The year she turned eighty-five my mother wrote a letter to all nine of her living children. She wrote it by way of apology.
I imagine she wrote this letter seated at her round table in the dining room of her tiny unit at Park Glen, the retirement village to which she had moved five years earlier.
She wrote it on a sheet of lined foolscap paper but by the time my older sister had photocopied the nine copies necessary – at my mother’s request – the lines had disappeared.
My mother must have written in her best handwriting, as the words are legible, unlike in earlier letters she wrote to me alone.
There were three things that struck me after I read my copy of my mother’s letter:
How I would respond?
How might others respond?
And who received the original?
It was clear mine was a copy and somehow it became a measure of my position in the family, one of the many. It also became a measure of the position of the many in my family, all except my older sister who in the end took the original back to my mother, after she had made copies for the nine of us, including one for herself.
More recently, this same sister was clearing out her garage and she came across, not only her copy of my mother’s letter to us all, but also another letter my mother wrote to her alone.
‘Of all my children,’ my mother wrote, or words to that effect, ‘Of all my children, you deserve a letter of your own.’
My sister read out my mother’s letter over the phone and we wept together hearing again our mother’s thoughts about my sister’s hard life and her pain.
To this, I added a pain of my own, the pain of not being the one of all those children, not the only one but one of the eight children who, by default did not deserve a letter of our own.
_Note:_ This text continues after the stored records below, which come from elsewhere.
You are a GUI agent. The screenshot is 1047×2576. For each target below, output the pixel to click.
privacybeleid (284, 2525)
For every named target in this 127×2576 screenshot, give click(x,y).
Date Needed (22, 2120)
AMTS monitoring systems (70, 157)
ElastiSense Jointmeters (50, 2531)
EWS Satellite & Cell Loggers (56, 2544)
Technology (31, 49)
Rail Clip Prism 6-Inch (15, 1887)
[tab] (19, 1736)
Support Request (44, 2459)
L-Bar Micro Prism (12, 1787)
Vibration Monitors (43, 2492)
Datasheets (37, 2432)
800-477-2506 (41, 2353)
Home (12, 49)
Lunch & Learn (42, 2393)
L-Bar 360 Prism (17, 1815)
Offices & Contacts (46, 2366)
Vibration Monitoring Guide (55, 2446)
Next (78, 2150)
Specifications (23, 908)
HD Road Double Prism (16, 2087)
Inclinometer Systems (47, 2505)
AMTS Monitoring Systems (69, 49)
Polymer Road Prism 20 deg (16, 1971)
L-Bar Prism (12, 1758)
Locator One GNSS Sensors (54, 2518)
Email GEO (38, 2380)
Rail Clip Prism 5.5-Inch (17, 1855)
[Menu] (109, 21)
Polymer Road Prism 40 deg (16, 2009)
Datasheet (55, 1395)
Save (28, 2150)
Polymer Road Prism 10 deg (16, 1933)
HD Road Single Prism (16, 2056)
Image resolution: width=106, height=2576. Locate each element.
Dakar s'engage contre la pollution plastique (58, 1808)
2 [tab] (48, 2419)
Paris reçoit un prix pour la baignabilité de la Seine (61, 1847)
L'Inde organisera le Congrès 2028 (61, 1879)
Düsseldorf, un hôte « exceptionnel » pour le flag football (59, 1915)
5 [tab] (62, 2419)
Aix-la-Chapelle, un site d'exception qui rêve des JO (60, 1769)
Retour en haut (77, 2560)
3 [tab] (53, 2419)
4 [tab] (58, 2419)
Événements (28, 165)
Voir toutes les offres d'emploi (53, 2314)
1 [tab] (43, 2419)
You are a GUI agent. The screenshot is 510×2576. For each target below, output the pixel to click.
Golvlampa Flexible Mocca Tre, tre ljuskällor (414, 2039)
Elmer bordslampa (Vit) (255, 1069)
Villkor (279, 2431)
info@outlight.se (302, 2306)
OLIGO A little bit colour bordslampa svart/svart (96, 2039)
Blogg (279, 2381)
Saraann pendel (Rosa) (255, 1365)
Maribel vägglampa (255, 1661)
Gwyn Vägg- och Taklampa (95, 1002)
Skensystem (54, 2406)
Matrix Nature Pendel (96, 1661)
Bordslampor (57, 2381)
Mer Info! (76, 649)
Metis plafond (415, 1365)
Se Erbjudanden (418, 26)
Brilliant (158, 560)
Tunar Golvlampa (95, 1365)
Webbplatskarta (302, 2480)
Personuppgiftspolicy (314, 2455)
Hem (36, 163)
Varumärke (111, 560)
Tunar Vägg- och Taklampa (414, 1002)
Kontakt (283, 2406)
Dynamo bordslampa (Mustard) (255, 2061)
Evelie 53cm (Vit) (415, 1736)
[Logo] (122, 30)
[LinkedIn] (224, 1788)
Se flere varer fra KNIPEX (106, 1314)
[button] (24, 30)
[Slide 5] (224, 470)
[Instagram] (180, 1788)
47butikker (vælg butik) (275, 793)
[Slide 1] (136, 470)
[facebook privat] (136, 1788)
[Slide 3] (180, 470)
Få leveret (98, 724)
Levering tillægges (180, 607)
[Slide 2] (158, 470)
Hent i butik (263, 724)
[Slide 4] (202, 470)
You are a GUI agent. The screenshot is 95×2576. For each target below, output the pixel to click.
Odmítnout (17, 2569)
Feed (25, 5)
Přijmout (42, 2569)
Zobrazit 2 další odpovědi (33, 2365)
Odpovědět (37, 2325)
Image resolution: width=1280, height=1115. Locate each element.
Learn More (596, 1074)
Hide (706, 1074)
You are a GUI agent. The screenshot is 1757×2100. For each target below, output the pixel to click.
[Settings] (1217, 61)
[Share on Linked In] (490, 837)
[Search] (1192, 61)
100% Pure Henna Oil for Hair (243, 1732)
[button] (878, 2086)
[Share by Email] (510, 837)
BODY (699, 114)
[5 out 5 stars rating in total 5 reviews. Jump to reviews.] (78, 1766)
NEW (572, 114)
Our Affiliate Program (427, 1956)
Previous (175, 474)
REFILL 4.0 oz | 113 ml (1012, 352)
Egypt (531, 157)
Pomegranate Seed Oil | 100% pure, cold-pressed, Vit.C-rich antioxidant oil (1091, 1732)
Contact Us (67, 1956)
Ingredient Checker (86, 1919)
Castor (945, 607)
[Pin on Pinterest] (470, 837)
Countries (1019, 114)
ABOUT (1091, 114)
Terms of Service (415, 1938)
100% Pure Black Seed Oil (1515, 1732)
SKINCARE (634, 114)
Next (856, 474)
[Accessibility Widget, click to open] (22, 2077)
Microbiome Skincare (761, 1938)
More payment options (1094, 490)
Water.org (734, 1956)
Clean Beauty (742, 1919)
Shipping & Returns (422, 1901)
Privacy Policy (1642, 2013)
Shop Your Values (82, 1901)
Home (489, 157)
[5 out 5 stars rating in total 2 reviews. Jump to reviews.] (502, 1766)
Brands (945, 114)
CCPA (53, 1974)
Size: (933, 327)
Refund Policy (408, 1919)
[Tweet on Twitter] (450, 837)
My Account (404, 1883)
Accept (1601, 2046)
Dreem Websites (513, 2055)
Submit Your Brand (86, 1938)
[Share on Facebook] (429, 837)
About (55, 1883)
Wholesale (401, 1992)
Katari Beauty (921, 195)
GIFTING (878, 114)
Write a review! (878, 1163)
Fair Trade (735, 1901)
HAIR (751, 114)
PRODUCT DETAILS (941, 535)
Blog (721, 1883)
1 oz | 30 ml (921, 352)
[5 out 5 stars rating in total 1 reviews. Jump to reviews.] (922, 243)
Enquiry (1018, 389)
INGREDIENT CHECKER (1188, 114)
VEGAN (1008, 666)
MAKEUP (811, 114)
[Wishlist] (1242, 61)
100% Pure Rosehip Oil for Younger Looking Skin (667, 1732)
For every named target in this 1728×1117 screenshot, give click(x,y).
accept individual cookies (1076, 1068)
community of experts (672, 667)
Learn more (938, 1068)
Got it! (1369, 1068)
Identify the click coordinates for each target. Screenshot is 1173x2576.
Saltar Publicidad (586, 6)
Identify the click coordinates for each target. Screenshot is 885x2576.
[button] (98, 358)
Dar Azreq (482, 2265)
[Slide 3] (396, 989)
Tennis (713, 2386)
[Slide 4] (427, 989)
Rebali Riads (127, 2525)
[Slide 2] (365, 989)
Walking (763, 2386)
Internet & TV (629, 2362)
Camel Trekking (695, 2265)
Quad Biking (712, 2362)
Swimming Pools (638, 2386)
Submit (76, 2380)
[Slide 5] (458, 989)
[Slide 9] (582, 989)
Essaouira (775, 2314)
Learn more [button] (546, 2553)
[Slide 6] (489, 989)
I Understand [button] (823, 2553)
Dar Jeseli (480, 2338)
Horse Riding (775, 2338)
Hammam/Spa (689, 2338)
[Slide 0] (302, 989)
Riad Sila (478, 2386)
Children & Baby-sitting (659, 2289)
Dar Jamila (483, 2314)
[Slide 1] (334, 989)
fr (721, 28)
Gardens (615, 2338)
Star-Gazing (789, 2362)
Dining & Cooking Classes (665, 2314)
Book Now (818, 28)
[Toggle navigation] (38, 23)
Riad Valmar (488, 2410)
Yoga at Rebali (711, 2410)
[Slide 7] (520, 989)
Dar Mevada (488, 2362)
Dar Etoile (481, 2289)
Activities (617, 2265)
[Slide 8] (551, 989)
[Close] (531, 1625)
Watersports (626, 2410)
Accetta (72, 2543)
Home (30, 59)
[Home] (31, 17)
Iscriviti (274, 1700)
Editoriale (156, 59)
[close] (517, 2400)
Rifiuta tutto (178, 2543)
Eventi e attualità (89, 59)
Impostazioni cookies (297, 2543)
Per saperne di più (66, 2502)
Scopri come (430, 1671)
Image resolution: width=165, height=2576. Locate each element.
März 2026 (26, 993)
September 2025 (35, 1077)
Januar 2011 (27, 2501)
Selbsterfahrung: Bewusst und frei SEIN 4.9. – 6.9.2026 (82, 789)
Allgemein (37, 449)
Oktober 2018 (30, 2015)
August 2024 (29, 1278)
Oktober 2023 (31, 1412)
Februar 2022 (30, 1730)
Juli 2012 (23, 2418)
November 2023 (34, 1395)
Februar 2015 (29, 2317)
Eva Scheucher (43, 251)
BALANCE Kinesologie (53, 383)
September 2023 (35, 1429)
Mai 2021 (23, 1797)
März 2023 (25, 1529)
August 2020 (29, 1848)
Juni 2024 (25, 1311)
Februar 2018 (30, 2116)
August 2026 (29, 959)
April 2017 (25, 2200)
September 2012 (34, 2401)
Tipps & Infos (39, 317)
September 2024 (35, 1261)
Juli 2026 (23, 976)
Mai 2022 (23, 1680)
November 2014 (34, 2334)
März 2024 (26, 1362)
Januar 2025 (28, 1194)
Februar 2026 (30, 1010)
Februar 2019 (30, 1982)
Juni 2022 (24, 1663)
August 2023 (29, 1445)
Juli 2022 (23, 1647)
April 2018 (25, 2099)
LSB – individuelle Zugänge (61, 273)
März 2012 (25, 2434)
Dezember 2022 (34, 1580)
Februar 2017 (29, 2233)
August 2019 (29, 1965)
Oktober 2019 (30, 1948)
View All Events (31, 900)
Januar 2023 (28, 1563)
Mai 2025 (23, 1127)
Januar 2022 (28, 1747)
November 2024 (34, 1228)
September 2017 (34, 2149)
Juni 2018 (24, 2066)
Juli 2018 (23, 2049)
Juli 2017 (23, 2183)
I decided then, should I ever write such letters to my children, I will not write a group letter, instead, individual letters to all my children, each letter expressly designed to address the child in question.
I recognise it’s not so hard for me. I have only four children and nine is a long line of letters to write.
It’s not surprising my mother should choose to address us all equally.
Most of my siblings, as far as I know, did not respond in any way to our mother’s letter.
I presume they read it.
I presume they felt something in the sting of it, but as far as my mother had told me at the time, only three of her daughters talked to her about her letter.
Not one of us wrote back. And I include myself here.
I acknowledged my mother’s letter but it did not occur to me at the time to wonder what it must have been like for her to write such a letter and also to be met with silence from most of her children.
I’m twenty years of age away from reaching my mother’s age at the time she wrote this letter, but it occurs to me now that she wrote from the wisdom of her years and although one of my brothers disparaged her efforts as manipulative, I wonder whether a degree of empathy is called for after my mother’s long life, lived to the best of her ability, however much littered with mistakes.
My mother’s letter is one long apology and one long explanation of her position in making the mistakes she made.
She wrote it when she was eighty-five years old. It deserves recognition.